In this case, I'd suggest that the jumping character perform an acrobatics, check, and the lifting character doesn't have to do a check. And that the character can attack with advantage if they succeed, and if they don't I'd allow an attack or not depending which felt most appropriate at the time. That's mostly because passing two checks simultaneously is quite a lot harder because even if both checks are easy, it only takes one failure to make the manoeuvre fail. Alternatively, you could do both checks, but be generous if one goes well and one badly (e.g. narrate it that one character fluffs up their bit, but the attack is possible because the other character made up for it.)

I'd also be generous about which abilities to use. this is probably acrobatics for the jumper and athletics for the lifter. Don't let them swap that, because there's no point having acrobatics if people can do acrobatics with an athletics check. But if they have a different skill which seems especially relevant, or if the character is invested in something relevant like shield manoeuvres, I might let them use that instead just to give the characters good chances to use the abilities they've invested in.


The underlying rationale is that as long as it only comes up once, it's great to get an ad-hoc reward for doing something cool. But it shouldn't be so much of a reward it punishes players who don't ask, or that players come to expect it every fight, because that doesn't fit the flavour (swinging on a chandelier is a cool improvisation, it's not cool to to carry a chandelier around), and it unbalances the combat mechanics if every action someone has to think of something "cool" to do to be as effective as other characters, and if you have to constantly stop the combat to adjudicate if something was "cool" enough to deserve a bonus.

In your example of a character ruining and jumping off another character's shield to attack a monster who's unusually tall, I'd say the requirements are, one player is running into combat, the other character is close to the enemy, and can reach the enemy but not well. That's plenty unique to work, and get a bonus, but don't just assume they can always do it.

If they say "ok, next turn, I'll move back half my movement then run forward and jump off that player's shield again", you need to say "knock it off, you lot, it doesn't like that". Unless that's the only way they can make progress (e.g. against an enemy on the ceiling), in which case I'd let them repeat it, but slowly shift the narration from "how cool it is" to "how silly it is to keep doing it turn after turn".

  • 1
    \$\begingroup\$ This is a good answer, but what kind of ability check would you recommend for this situation with 2 characters working together? I think that is the premise of the question. \$\endgroup\$
    – SeriousBri
    Commented Apr 15, 2019 at 10:30
  • 2
    \$\begingroup\$ I honestly think this was more "how to adjudicate situations like this", but that's a good point, I'll add some specifics. \$\endgroup\$
    – Jack V.
    Commented Apr 15, 2019 at 10:36

What you did is great

Make a call, ask for a roll, keep the game moving.

But, for future reference, you need to ask:

What are they trying to do?

To determine if a check is needed and what ability scores could apply, we need to know both the player's goal and their approach.

So, the rogue wants to jump off the fighter's shield. Cool! But what are they trying to achieve? Do they just want to look cool? Are they trying to move to a foe further away than their speed? Are they trying to jump over an obstruction in their way? Do they want more damage? Are they trying to increase the chance of a hit? Something else?

If it were me GMing

I'd probably do the following.

[Records from a collection]
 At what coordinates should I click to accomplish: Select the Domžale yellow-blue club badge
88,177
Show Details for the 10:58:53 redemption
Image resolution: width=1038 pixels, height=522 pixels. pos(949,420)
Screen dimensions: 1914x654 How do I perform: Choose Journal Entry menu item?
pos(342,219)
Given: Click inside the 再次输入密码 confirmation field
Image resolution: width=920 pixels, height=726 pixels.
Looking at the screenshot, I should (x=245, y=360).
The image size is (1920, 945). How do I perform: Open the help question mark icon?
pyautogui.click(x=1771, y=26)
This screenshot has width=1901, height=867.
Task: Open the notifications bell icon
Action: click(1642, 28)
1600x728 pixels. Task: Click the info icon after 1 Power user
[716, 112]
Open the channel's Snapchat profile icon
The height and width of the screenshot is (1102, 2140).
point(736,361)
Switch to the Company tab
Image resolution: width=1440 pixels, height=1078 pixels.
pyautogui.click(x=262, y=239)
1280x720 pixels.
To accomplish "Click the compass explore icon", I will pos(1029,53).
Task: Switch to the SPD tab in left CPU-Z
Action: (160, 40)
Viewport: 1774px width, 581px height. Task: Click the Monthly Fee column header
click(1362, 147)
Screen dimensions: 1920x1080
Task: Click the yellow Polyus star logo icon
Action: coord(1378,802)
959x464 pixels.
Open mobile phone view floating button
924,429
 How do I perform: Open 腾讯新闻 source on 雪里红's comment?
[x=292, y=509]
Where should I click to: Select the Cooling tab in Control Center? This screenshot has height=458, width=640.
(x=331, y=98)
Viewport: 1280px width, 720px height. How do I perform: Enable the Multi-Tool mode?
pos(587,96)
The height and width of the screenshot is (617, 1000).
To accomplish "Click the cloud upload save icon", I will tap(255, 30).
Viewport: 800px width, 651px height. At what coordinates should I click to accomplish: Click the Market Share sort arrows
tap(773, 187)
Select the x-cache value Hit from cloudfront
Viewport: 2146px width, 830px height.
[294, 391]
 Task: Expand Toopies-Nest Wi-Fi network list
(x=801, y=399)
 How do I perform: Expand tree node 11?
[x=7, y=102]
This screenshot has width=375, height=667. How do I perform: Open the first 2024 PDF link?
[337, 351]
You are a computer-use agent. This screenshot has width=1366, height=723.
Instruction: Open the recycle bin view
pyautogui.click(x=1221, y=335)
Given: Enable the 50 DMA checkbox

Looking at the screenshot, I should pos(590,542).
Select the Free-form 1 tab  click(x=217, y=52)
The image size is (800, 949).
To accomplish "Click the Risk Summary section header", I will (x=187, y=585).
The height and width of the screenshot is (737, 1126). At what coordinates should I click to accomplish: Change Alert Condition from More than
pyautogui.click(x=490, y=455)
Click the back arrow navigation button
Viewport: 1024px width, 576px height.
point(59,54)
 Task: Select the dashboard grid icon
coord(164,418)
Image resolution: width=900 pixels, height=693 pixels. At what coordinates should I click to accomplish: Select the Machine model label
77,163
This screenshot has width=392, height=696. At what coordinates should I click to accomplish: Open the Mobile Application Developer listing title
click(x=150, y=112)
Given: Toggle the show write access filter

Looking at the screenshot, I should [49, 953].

• Request
Extend the game-master advice on the shield-jump move, picking up right after its last sentence.

• The result
Want to look cool? OK, the rogue looks cool. No in-game effect, but onlookers are impressed. Maybe later on an NPC says something about the amazing sight.

Move further than their speed? I'd allow a Strength (Athletics) check. if the fighter spends an Action Helping, then the check is at advantage.

Jump over an obstruction? Strength (Athletics) or maybe Dexterity (Acrobatics). Same advantage if the fighter helps.

Want better chance to hit? The fighter must take the Help Action and the rogue gets advantage.

Want more damage? I'd only allow this if there was a massive size difference between the fighter and the rogue (X-Men fastball specials don't work when both are Medium sized and able :-). Maybe an improvised ranged weapon attack from the fighter, but using Strength? On a hit, the rogue gets to add the fighter's Strength bonus to the damage roll?


tl;dr Multiple Checks

  • Fighter makes a Strength check
  • Rogue makes a Strength (Athletics) or Dexterity (Acrobatics) check
  • Rogue gets advantage on the attack roll

Long version

There are multiple parts to this situation and we need to find a ruling for each of them. Your instincts were good and I wouldn't be too worried about how you handled it at the table. I also agree its a good idea to learn what the rules say so you can make an informed decision should the situation arise again. So without further ado here is how I would rule this.

The fighter with the shield

By a strict reading of the rules this action would be classified as the 'help' action and doing it would consume the fighter's main action. Under rules-as-fun this is a terrible ruling though and effectively punishes the players for trying something cool by harming their action economy. Instead I would rules this uses the fighters reaction. Under reactions in the PHB we have (emphasis mine):

Certain special abilities, spells and situations allow you to take a special action called a reaction.

I believe this situation would qualify as one worthy of a reaction. So what roll do they need to make? Under 'using each ability' we have the following rule for strength:

A Strength check can model any attempt to lift, push, pull, or break something, force your body through a space, or to otherwise apply brute force to a situation.

From that description a strength check would be the appropriate one for the fighter to make. You may choose to make it a Strength (Athletics) check if you like but the rules provide no support other than not ruling it out.

The difficulty class for this check should be based on how heavy the rogue is and how far they are trying to throw them. I would suggest starting with a DC of 10 and increasing for a heavy rogue, or if they are trying to throw them an exceptionally long way, use the rogues normal jump distance as a rough guide. I would add 1 to the DC for each additional foot you attempt to throw them beyond their typical jump distance.

So the fighter uses their reaction to make a DC10 (+ distance) Strength check to throw the rogue with their shield. If they fail but still exceed DC10 I would allow the rogue to make the jump but not allow any additional height/distance from the fighter pushing upwards. If they fail to make DC10 the fighter crumples under the weight and cannot hold the shield steady.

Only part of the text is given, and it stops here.